= TUJUAN =
Lanjutkan teks tentang Prof Huzaemah T Yanggo dan keadilan Islam terhadap kaum perempuan, dimulai setelah kalimat terakhirnya.

= TEKS BACAAN =
Jumat, 23 Juli 2021

Prof Huzaemah T Yanggo: Islam Adil kepada Kaum Perempuan

Akhir 2004, atau sekitar 17 tahun lalu, saya bersama rekan saya Ahmad Damanik berkesempatan mewawancarai Prof Dr Hj Huzaemah Tahido Yanggo, Guru Besar Universitas Islam Negeri Syarif Hidayatullah Jakarta. Kami menyambangi beliau di ruangan kerja beliau di kawasan Ciputat, Jakarta Selatan. Hasil wawancara ini kemudian dilengkapi lagi oleh rekan saya, Cholis Akbar, yang menghubungi beliau lewat telepon, lalu disajikan dalam rubrik Figur Majalah Suara Hidayatullah edisi Desember 2004. 

Hari ini, 23 Juli 2021, beliau wafat. Hasil wawancara ini saya terbitkan kembali untuk mengenang kebaikan-kebaikan beliau dan pemahaman beliau yang sangat mendalam tentang fiqh dan ushul fiqh. 

o0o

Pembahasan mengenai Counter Legal Draft Kompilasi Hukum Islam (KHI) buatan Kelompok Kerja Tim Pengarusutamaan Gender yang sempat menyeruak beberapa bulan lalu memang sudah usai. Majelis Ulama Indonesia (MUI) dan Depertemen Agama RI minta masalah ini tak usah diungkit-ungkit lagi.

Namun ruh dan semangat yang terdapat pada naskah itu jelas masih hidup. Keinginan sekelompok orang untuk membolak-balikkan hukum yang telah disepakati keabsahannya sejak zaman Nabi Muhammad Shallallahu 'alaihi wa sallam, terutama yang berkaitan dengan kesetaraan gender, masih deras terasa dan akan terus terasa.

Islam dinyatakan sangat berpihak kepada laki-laki. Al-Qur`an disebut-sebut terlalu maskulin. Kaum feminis menuntut kesetaraan dengan laki-laki dalam semua aspek, fungsi, bahkan kodratnya.

Simaklah! Mereka menuntut perempuan memiliki hak waris yang sama dengan laki-laki, perempuan bisa menikahkan dirinya sendiri tanpa wali, pernikahan lintas agama diperbolehkan, poligami dilarang, nikah mut'ah dobolehkan, dan sebagainya.

= CUPLIKAN DAFTAR =
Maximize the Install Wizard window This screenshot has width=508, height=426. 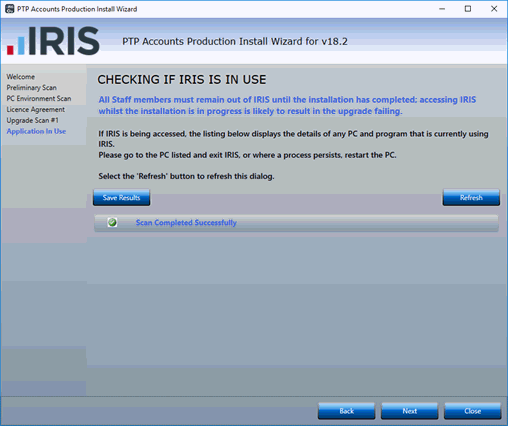pos(468,9)
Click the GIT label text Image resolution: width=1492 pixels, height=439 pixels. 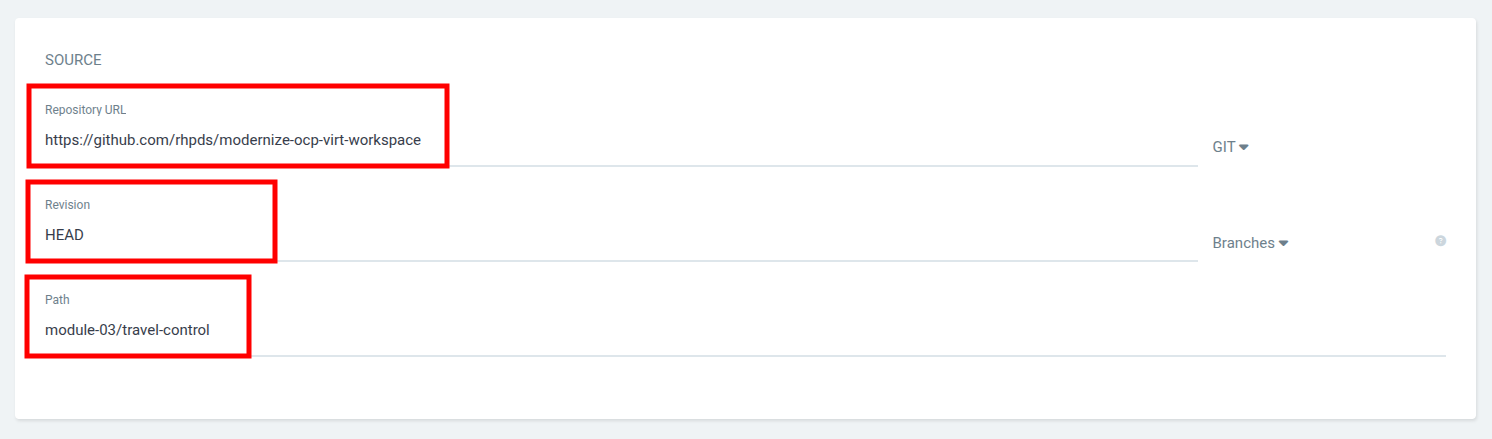[x=1224, y=147]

= JAWABAN =
Untuk membahas berbagai permasalahan perempuan masa kini, wartawan Majalah Hidayatullah, Mahladi dan Abdul Hadi MA Damanik, mengajak berbincang-bincang Guru Besar Universitas Islam Negeri Syarif Hidayatullah Jakarta, Prof Dr Hj Huzaemah Tahido Yanggo, di kantornya. Karena kesibukan Huzaemah yang luar biasa, wawancara dalam kesempatan pertama itu tidak bisa tuntas sehingga harus dilanjutkan oleh Cholis Akbar via telepon.

Wanita berusia 57 tahun ini sangat mendalam pengetahuannya tentang fiqh dan ushul fiqh. Dialah perempuan Indonesia pertama yang meraih gelar doktor bidang fiqh dari Universitas Al-Azhar, Kairo, Mesir. Huzaemah juga menjadi salah seorang ketua di Majelis Ulama Indonesia (MUI) dan dewan pengawas syariah sebuah perusahaan asuransi syariah. Berikut petikan wawancaranya: 

Masalah kesetaraan gender kini menjadi perbincangan banyak pihak. Bagaimana Islam memberi solusi terhadap hal ini?

Dalam Islam, laki-laki dan perempuan itu derajatnya sama, namun fungsinya berbeda. Ada fungsi-fungsi tertentu yang tak bisa dilakukan perempuan, ada pula yang tak bisa dilakukan oleh laki-laki. Pekerja-pekerja kasar adalah dunia laki-laki. Tidak mungkin dunia seperti itu dimasuki oleh perempuan, karena laki-laki diberi tanggung jawab mencari nafkah untuk keluarga.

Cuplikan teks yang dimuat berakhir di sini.